Enhanced weathering sounds simple in theory: spread crushed rock on farmland, let it dissolve in soil water, and the chemical reactions pull CO₂ out of the atmosphere. In practice, the soil has opinions.

New research presented at EGU 2026 — the European Geosciences Union General Assembly in Vienna — digs into one of the field’s most important open questions: what happens when you combine enhanced weathering with organic carbon amendments? The answer appears to be “it depends” — which in soil science means “it’s complicated.”

The Experiment

The researchers tested how different rock materials — specifically metal slags and inorganic fertilizer minerals — react when combined with various organic carbon sources, including compost and biochar.
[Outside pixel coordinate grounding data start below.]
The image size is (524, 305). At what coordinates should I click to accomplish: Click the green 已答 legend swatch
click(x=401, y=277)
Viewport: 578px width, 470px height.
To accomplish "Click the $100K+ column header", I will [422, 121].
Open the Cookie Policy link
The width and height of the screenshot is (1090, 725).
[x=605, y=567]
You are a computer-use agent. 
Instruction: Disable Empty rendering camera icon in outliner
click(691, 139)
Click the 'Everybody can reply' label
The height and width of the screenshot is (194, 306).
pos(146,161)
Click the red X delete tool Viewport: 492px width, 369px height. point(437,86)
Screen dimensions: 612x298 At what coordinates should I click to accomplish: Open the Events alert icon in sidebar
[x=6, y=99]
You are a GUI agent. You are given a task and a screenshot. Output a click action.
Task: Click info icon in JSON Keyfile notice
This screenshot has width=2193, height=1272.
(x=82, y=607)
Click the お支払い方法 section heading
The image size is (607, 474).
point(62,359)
They measured how these combinations affected the dissolution rate of the minerals and the dynamics of inorganic carbon in the soil.

This matters because in real-world farming, enhanced weathering rarely happens in isolation. Farmers already add compost, manure, and sometimes biochar to their soils. If a CDR company comes along and says “also spread this crushed basalt,” the rock doesn’t land on a blank canvas. It lands in a complex soup of organic matter, microbes, root exudates, and existing minerals.

Why Organic Carbon Changes the Game

Organic carbon in soil breaks down into organic acids. Those acids can accelerate mineral dissolution — which is good for carbon removal, because faster dissolution means faster CO₂ drawdown. But they can also change the soil pH, alter microbial communities, and shift the balance between dissolved inorganic carbon (the stuff you want to measure as CDR) and dissolved organic carbon (which complicates the accounting).

The EGU research found that the interaction between rock type and organic carbon source matters more than either factor alone. Metal slags — industrial byproducts that some companies are testing as enhanced weathering feedstocks — reacted differently depending on whether compost or biochar was the organic amendment. The dissolution rates, the carbon dynamics, and the downstream chemistry all shifted.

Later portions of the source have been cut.